Curiosa ed interessantissima la struttura interna del luogo, che condizionò anche il carattere delle opere. Come spiegare, altrimenti, il perché dell'inserimento di scene comiche, al limite del volgare, in tragedie appassionate e tristissime, come il "Romeo and Juliet"?

Il palcoscenico era suddiviso in tre parti: l'apron (che significa letteralmente "grembiule" era la parte sporgente, verso il pubblico), il backstage corrispondeva al "dietro le quinte", dove gli attori si preparavano, ed infine l'upper stage serviva per scene sopraelevate, come la scena del balcone, nel "Romeo and Juliet".
Una curiosità: la prima attrice donna comparirà in una tragedia di Shakespeare, l'"Otello", solo nel 1660, quando i teatri, dopo un ventennio circa di chiusura ordinato dai Puritani, riaprono e rispolverano le grandi tragedie di Will (lo chiamiamo così, affettuosamente...). Eppure, la grande magia dell'epoca elisabettiana era svanita.
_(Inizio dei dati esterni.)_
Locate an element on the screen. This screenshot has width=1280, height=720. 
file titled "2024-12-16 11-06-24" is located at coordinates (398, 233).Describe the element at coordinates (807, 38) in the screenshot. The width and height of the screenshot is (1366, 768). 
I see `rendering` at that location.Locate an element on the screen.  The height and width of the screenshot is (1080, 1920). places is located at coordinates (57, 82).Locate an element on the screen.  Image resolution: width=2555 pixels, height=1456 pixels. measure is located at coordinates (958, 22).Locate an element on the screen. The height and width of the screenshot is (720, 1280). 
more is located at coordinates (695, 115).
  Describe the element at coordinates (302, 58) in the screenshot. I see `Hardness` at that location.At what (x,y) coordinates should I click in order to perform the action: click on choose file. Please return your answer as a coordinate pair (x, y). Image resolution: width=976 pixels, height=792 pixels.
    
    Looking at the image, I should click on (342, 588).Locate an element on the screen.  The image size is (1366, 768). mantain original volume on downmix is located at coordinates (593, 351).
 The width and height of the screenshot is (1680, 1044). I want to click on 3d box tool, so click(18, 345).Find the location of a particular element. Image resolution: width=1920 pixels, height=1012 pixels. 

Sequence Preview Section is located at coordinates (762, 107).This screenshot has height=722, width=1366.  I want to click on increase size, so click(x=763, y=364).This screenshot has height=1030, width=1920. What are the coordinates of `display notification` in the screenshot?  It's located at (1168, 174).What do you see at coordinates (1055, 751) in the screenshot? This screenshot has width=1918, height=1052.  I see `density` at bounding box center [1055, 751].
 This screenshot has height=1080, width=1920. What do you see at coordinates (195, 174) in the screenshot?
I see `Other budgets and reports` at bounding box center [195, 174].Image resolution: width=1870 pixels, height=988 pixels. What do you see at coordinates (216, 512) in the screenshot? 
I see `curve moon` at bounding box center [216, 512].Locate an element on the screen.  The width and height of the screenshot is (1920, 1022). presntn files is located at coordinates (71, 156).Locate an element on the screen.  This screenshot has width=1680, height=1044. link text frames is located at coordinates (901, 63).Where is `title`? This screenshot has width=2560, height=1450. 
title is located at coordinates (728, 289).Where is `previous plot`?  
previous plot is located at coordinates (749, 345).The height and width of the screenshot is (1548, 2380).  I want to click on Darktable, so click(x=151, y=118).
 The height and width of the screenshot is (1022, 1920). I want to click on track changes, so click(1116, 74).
Da lì a breve, i teatri sarebbero divenuti luogo d'elite, per aristocratici ricchi e viziati, escludendo per sempre i ceti sociali più deboli. Anche i contenuti ne avrebbero risentito. Non è un'eresia dire che, dopo le altissime vette di poesia raggiunte da Shakespeare, il teatro inglese dovrà aspettare tre secoli, sino a fine Ottocento, per ritornare a nuova vita, con personaggi di spicco come Oscar Wilde e George Bernard Shaw.